The winter storms abate; Wagner’s grandiose music sweeps the stage clean, and our souls as well. The transformation from last month’s deliriously cluttered Rheingold to the spacious, think-for-yourself Die Walküre is as the composer and his music ordained, and the earthlings at the Chandler Pavilion have fulfilled his bidding. There is much in our local Ring that you have to take home and sort out for yourselves, but I found that task stimulating. Several days later, even with the digression of a Rigoletto to help wash things down, I find myself still thrall to this profound and profoundly moving experience.
You start, of course, with the sibling-lovers, their stage costumes half-designed so that they come together, with some help from the lighting guys, as a whole. That our 68-year-old youthful Siegmund is so capable is enough of a miracle, but there is more: Plácido Domingo’s Siegmund is actually, genuinely good. At the dress-rehearsal three days before, when he could have sung at half-voice just to mark the part, he did no such thing, and it was thrilling both times – even thrilling to watch. Anja Kampe, the Sieglinde, was with him all the way. What I heard at the Saturday opening-night performance was, in fact, a vocal event of genuine high standards: Linda Watson, a truly moving Brünnhilde most of all in her final appeals to the punishment-intent Wotan, Vitalij Kowaljow a Wotan more tender-voiced than thundering perhaps, and eminently believable, Michelle DeYoung a rock-solid bitch of a Fricka. (Let it be noted that Fricka’s Act Two argument, upholding the tenets of marriage along traditional boundaries, earned the audience snickers it deserved.)
Achim Freyer’s stage-painting — which is what it really is – depicts a rising, hurtling, cresting, falling wave, moving continuously, unstoppable. Nothing interrupts the continuous surge. The silences – Siegmund, breathless, awaits his destiny while Hunding’s drumbeats sound in his body; nature stands suspended as the James Conlon’s fine orchestra maintains its breath and Springtide fills the room – pound in our conscience. More than the cluttered Rheingold, this Walkuere builds its superlative suspense out of emptiness.
The signature action, the all-too-famous Ride, bursts upon us in its renowned absurdity. As if only underline awareness of the music’s silliness, Freyer decks his warrior maidens in ravens’ wings and endows them with gadgetry from trashed bicycle gear and umbrellas (or so it looked; I’ll go back again). It all sounded marvelous. Mythology aside Die Walküre is one of the greatest of Romantic operas, at this moment, at least, it strikes these enchanted ears as Wagner’s best. I’m glad I went.
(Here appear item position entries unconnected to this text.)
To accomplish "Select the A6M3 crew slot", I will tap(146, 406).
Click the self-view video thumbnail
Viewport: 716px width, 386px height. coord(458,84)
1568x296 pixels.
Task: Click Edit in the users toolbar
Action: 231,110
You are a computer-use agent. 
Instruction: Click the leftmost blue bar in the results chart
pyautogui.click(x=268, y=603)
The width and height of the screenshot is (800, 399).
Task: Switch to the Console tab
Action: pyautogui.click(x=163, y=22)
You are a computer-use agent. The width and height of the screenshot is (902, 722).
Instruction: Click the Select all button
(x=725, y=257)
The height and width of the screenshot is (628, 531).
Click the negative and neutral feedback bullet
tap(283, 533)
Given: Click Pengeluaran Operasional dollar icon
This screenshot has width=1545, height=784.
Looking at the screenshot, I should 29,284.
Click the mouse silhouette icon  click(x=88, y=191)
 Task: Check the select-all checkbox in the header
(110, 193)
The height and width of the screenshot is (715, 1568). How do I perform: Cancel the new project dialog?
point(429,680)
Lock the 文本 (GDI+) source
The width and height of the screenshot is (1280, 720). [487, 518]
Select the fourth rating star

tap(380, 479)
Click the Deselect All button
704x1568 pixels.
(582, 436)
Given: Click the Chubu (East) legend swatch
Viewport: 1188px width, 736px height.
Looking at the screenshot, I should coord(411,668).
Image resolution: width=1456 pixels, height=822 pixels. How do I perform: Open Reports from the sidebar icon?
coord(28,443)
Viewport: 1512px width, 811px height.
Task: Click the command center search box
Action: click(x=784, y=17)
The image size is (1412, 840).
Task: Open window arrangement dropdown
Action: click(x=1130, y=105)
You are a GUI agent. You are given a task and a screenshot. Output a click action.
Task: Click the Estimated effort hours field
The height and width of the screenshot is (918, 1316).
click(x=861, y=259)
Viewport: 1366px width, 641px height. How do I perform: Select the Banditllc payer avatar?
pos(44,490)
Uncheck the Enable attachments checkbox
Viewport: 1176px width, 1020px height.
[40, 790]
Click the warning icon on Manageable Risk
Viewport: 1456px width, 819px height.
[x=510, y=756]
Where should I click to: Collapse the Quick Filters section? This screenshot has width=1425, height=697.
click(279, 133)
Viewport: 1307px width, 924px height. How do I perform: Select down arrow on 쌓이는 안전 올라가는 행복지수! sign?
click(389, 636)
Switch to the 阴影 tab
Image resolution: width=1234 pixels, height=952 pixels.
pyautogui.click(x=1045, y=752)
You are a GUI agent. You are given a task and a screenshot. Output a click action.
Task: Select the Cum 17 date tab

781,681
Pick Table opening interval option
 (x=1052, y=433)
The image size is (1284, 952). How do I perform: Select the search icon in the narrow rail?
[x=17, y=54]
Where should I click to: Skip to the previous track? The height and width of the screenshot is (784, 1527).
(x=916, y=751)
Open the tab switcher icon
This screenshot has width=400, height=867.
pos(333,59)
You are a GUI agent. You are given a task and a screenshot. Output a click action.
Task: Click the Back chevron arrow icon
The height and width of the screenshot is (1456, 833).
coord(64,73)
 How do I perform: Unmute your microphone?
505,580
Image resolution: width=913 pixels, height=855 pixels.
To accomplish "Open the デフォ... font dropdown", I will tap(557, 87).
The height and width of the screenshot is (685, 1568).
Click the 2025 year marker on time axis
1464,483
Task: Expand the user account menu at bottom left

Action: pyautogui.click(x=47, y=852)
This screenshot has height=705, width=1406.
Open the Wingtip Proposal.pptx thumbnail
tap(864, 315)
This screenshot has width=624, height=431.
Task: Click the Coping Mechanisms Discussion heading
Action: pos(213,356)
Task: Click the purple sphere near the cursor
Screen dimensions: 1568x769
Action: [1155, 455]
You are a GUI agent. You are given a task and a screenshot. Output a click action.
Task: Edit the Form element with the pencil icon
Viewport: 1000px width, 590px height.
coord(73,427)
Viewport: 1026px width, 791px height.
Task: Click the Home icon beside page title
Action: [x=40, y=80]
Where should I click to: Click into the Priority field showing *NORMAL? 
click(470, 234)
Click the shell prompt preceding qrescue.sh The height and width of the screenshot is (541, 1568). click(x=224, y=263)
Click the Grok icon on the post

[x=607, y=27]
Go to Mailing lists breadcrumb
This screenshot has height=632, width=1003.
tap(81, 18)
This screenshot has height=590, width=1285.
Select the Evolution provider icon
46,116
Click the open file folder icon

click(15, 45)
Oh yes, Rigoletto. That came about because my friends Dick and Harriet drive down regularly to the San Diego Opera’s Sunday matinees, and usually return full of praise, and it occurred that I hadn’t been to an opera there (I think it was Renée Fleming in Russalka) in far too long. San Diego’s company does a five-opera season; Britten’s Peter Grimes is next, opening on April 18 for five performances. Anthony Dean Griffey, the excellent Grimes of the recent Met performance and DVD, singe the role again.
There’s one more Rigoletto, this Wednesday April 8. It’s a first-rate performance, sparked by Lado Ataneli in the name role and L’Ubica Vargiconá, the Gilda, both of whom let loose in the “Si, vendetta” duet like nobody’s business. Giuseppe Gipali, the Duke, has a voice with the sweetness of the young Pavarotti, but not quite the strength to hold it on course. The sets, from the New York City Opera, are still bright and meaningful and the sound-effect guys really go at it in the third-act thunderstorm. I’m glad I went.